Like a kernel thread, a user-level thread includes a set of registers and a stack, and shares the entire address space with the other threads in the enclosing process. Unlike a kernel thread, however, a user-level thread is handled entirely in user code, usually by a special library that provides at least start, swap and suspend calls. Because the OS is unaware of a user-level thread's existence, a user-level thread can not separately receive signals or use operating system scheduling calls such as sleep(). Many implementations of user-level threads exist, including: GNU Portable Threads (Pth) [1], FreeBSD's userland threads, QuickThreads [26] and those developed by us for the Charm++ system [25].
The primary advantages of user-level threads are efficiency and flexibility. Because the operating system is not involved, user-level threads can be made to use very little memory, and can be created and scheduled very quickly. User-level threads are also more flexible because the thread scheduler is in user code, which makes it much easier to schedule threads in an intelligent fashion -- for example, the application's priority structure can be directly used by the thread scheduler [9].
The primary disadvantage of user-level threads compared to kernel threads is
the lack of operating system support. For example, when a user-level thread
makes a blocking call, the kernel does not start running another user-level
thread. Instead, the kernel suspends the entire calling kernel thread or
process, even though another user-level thread might be ready to run.
To avoid this blocking problem, some systems such as AIX and Solaris support
``N:M'' thread scheduling, which maps some number
of application threads
onto a (usually smaller) number
of kernel entities.
There are two parties, the kernel and the user parts of the thread system,
involved in each thread operation for N:M threading, which is complex.

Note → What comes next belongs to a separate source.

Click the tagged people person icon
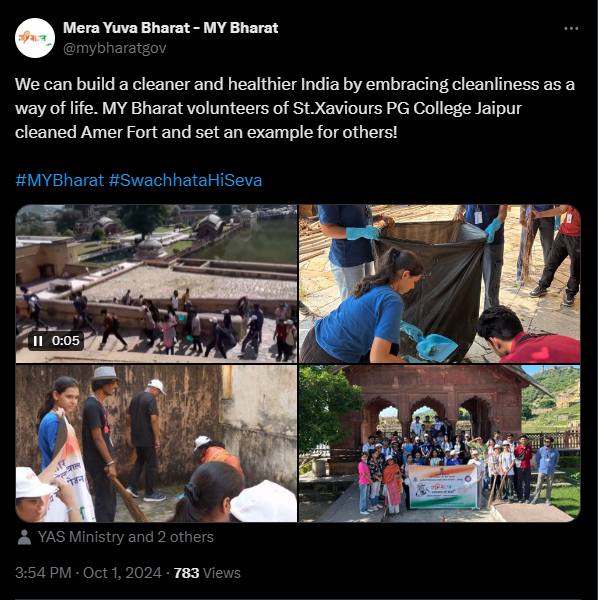598x600 pixels. pyautogui.click(x=24, y=537)
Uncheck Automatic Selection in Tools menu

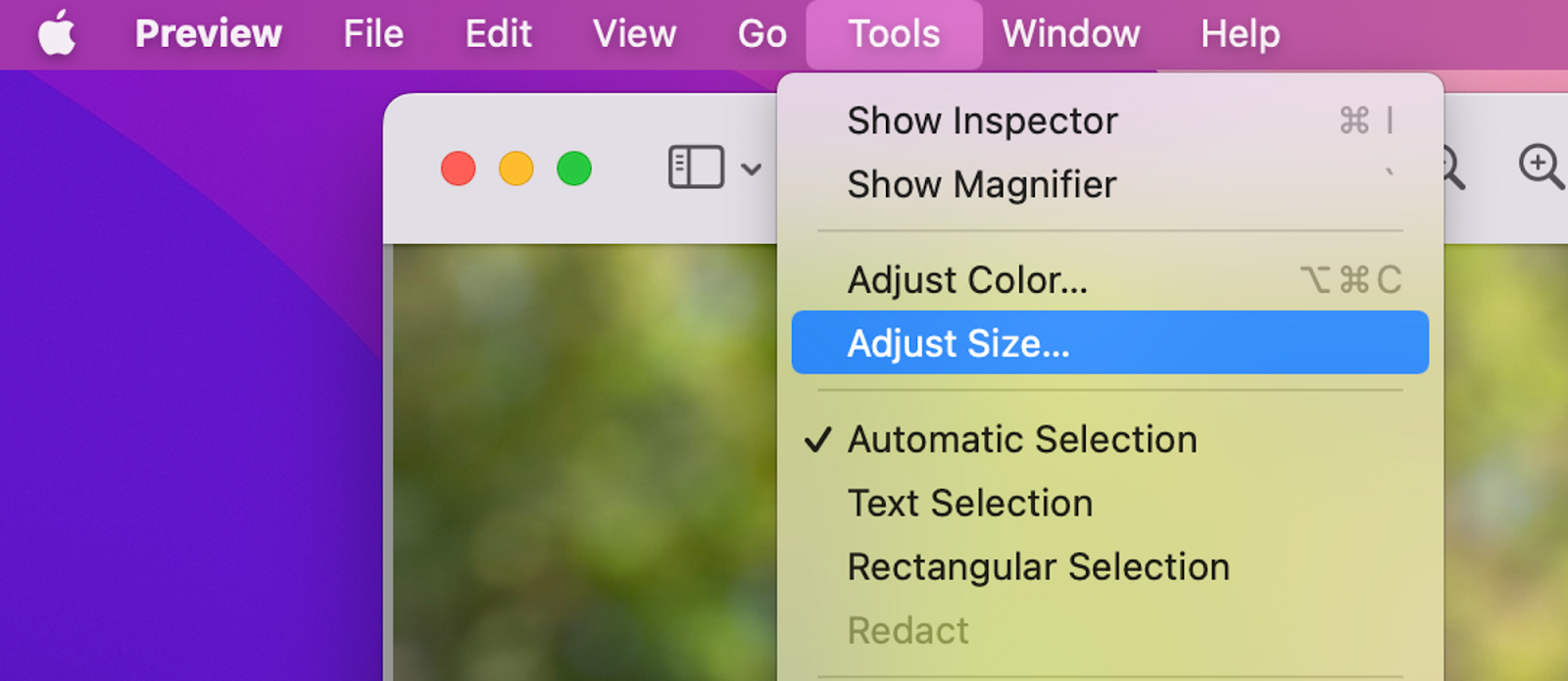pyautogui.click(x=1022, y=440)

The blocking problem can also be avoided by building a smarter
runtime layer which intercepts blocking calls, replaces them with a
non-blocking call, and starts another user-level thread while the call
proceeds [1]. Yet another approach is to provide support in the kernel to
notify the user-level scheduler when a thread blocks, often called
``scheduler activations'' [3,38].
Since user-level threads are controlled in user code, there is virtually no limit on the maximum number of threads as long as the resource allows. In practice, one can create 50,000 user-level threads on a Linux box very easily (see Table 2).